3.4.3. Effects of metrics on audiences

In the previous section, we have had a look at a study examining the effects of metrics on newsrooms. Now, we will examine a study that looked at their effects on audiences.

Digital communication environments are littered with public metrics. We see the number of likes a Facebook post received, the number of times a tweet was retweeted, or the number of times a song was streamed on Spotify. This makes metrics accessible not only to professional users of analytics dashboards or platform staffers, this makes metrics into public signals about the popularity of content in digital communication environments. As any public signal, these metrics serve as orientation for people and can be expected to influence behavior. For an example of how to go about to find out if and how metrics shape behavior, we can turn to a study by the sociologists Matthew J. Salganik, Peter Sheridan Dodds, and Duncan J. Watts.

In their study "Experimental Study of Inequality and Unpredictability in an Artificial Cultural Market", Salganik and colleagues test in an experiment the influence of metrics on the behavior and preferences of people in an artificial music market.

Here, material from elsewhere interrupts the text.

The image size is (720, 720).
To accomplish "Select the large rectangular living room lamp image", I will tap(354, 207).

The authors recruited 14,341 participants predominantly from a teen-interest website and assigned them randomly to two conditions.

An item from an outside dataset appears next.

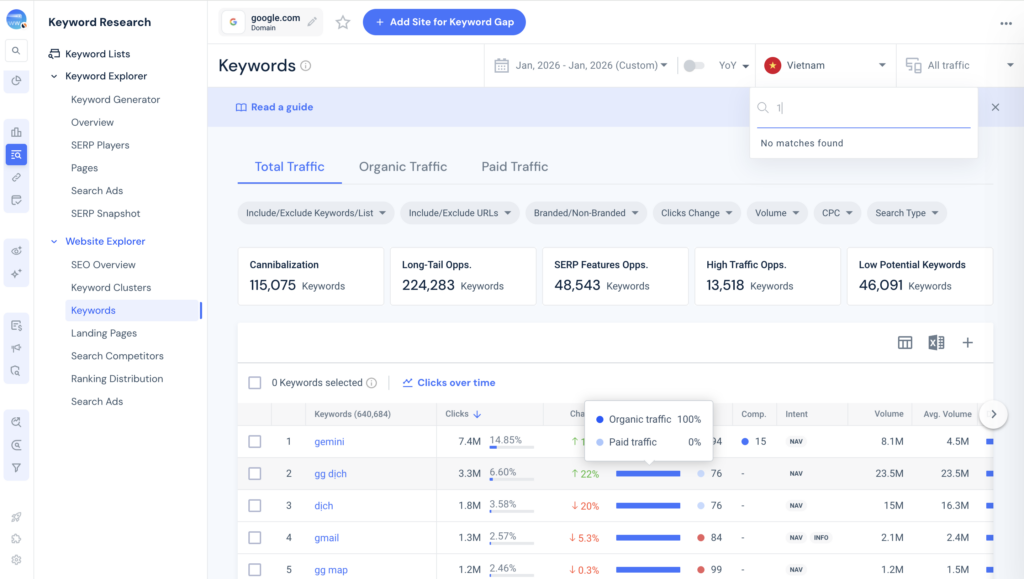1024x579 pixels.
Task: Toggle the YoY comparison switch
Action: (692, 66)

Some participants were shown a list of unknown songs from unknown bands. They then were asked to rate songs from one star ("I hate it") to five stars ("I love it") and given the opportunity to download the song. This was the independent condition. People were free to interact with content based on its own merits without being influenced by public metrics.

Other participants were assigned an influence condition. Here, participants had the same options like those in the first group. But other than the first group, they were shown the download counts for each song. Additionally, participants in the influence condition were split in eight independent groups. The authors did this in order to have different and independent estimates for the influence of metrics independent of contingent developments in either of the eight groups. Thus, the author can experimentally measure the impact that publicly available metrics have on the behavior of users.

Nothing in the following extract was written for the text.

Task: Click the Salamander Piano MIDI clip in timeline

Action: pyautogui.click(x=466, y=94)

With this set-up the authors ran two experiments that varied based on the presentation of songs. Here, the second experiment varied from the first in that it arranged songs in a ranking based on their download counts. This reinforced the influence signal contained in the download metric through spatial arrangement. Accordingly, the influence of metrics should be most pronounced in the second experiment. So, what did the authors find?

"In both experiments, we found that all eight social influence worlds (...) exhibit greater inequality - meaning popular songs are more popular and unpopular songs are less popular - than the world in which individuals make decisions independently. (...) we also note that inequality increased when the salience of the social information signal was increased from experiment 1 to experiment 2. Thus our results suggest not only that social influence contributes to inequality of outcomes in cultural markets, but that as individuals are subject to stronger forms of social influence, the collective outcomes will become increasingly unequal."

[Salganik, Dodds, and Watts, 2006], p. 855.

For details on the procedure and further results make sure to check out the study and the subsequent pieces by the authors [Salganik, Dodds, and Watts, 2006, Salganik and Watts, 2008, Salganik and Watts, 2009]. But for our purposes, these original findings already suffice. The study by Salganik and colleagues shows that metrics matter for audience behavior. Publicly available signals about the behavior of others clearly influenced user in their own behavior. Those signals clearly matter for users in digital communication environments.

In their study, Salganik and colleagues creatively translate a potential mechanism for the effects of publicly visible metrics on audience behavior into testable experiments. This makes the study an informative template for future work on the effects of the design of digital communication environments on user behavior, in general.